**What you should do:**
Using the listing below, retype exactly the lines starting at the one with "Task: Select the Select and Move tool" and ending at the one with "Screen dimensions: 1456x819", and include both.

**Data records:**
══════
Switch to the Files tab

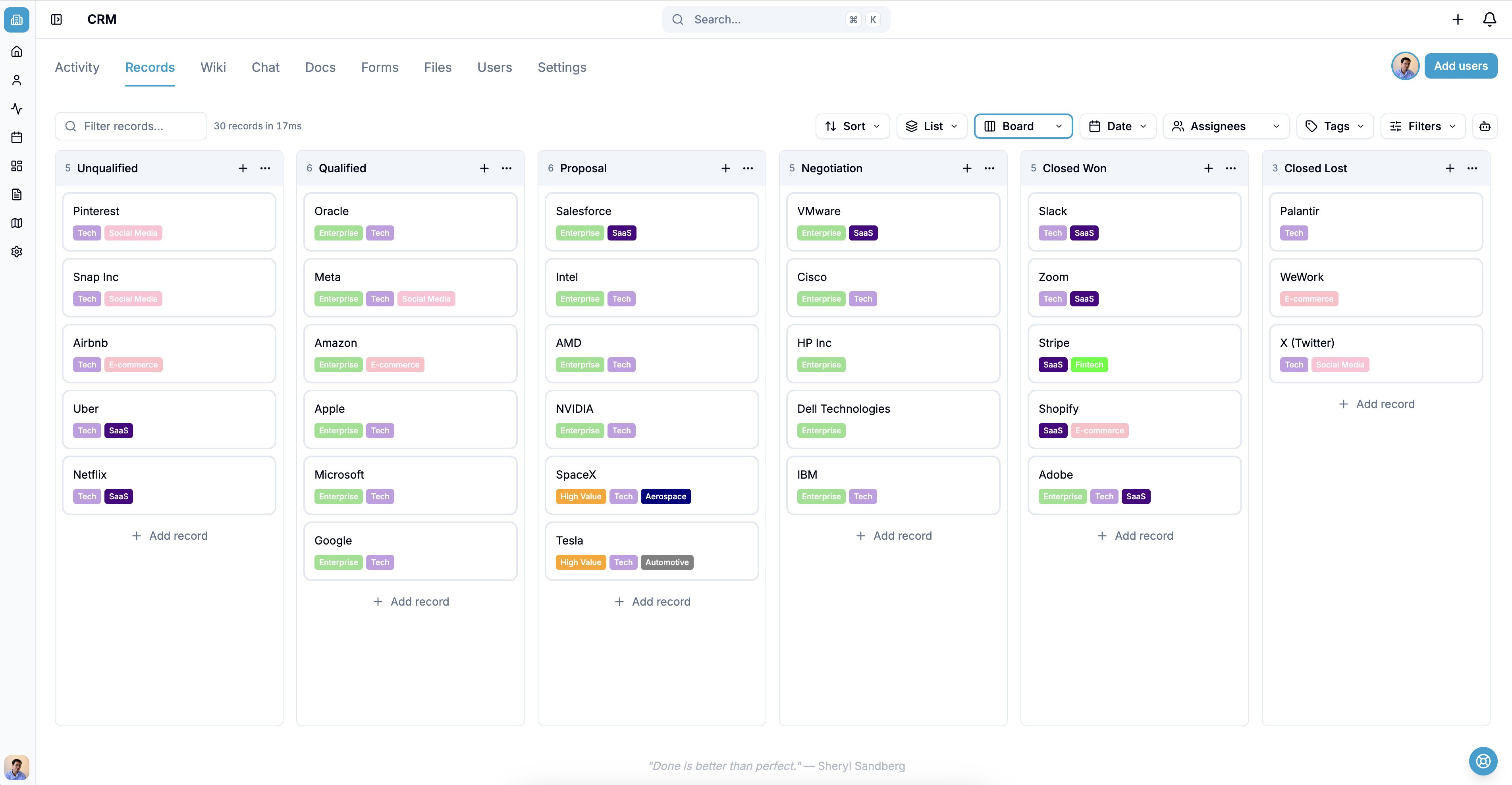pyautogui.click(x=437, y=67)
══════
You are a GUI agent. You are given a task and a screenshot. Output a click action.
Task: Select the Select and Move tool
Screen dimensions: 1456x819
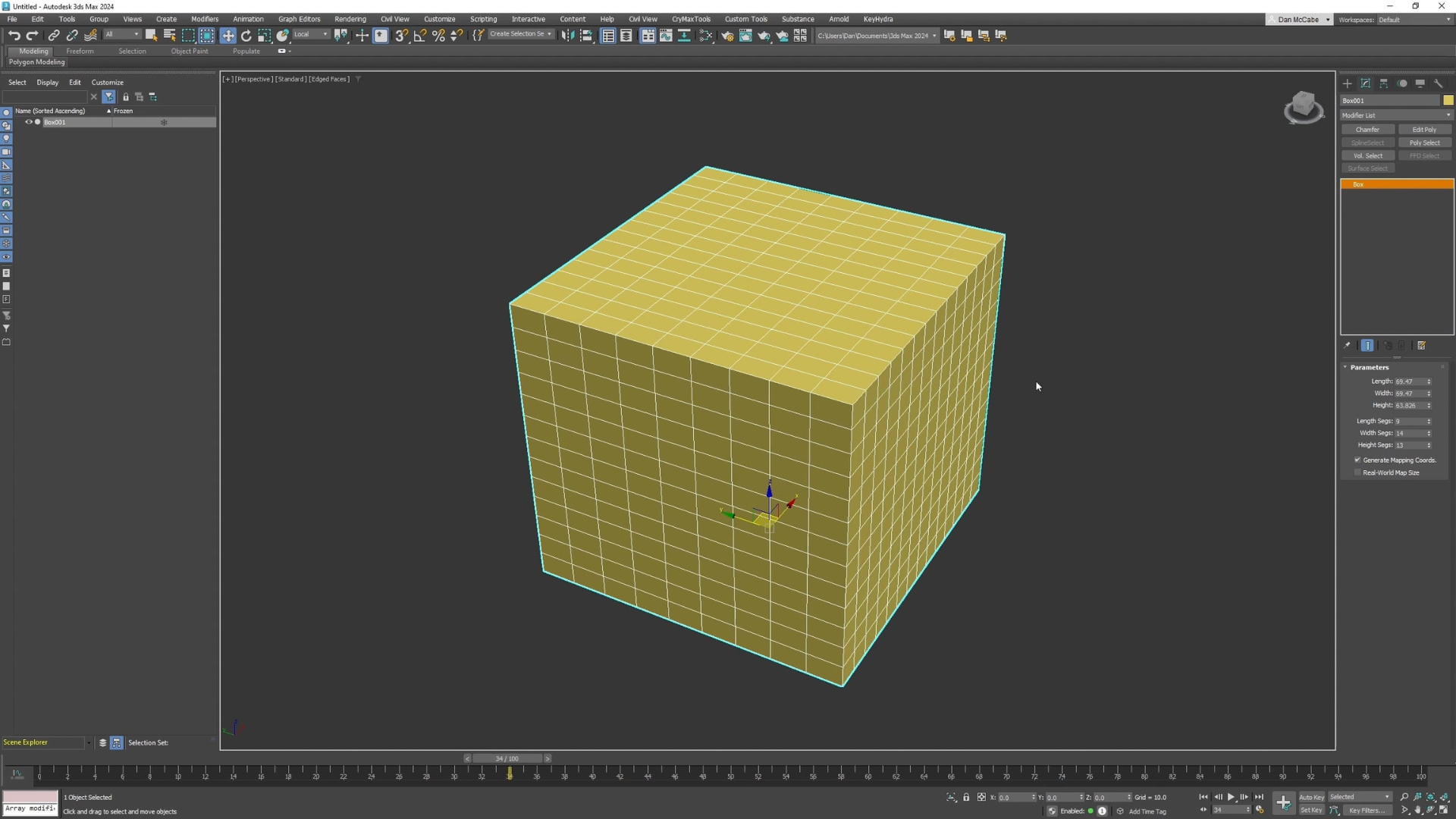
══════
**Problem solution:**
Task: Select the Select and Move tool
Screen dimensions: 1456x819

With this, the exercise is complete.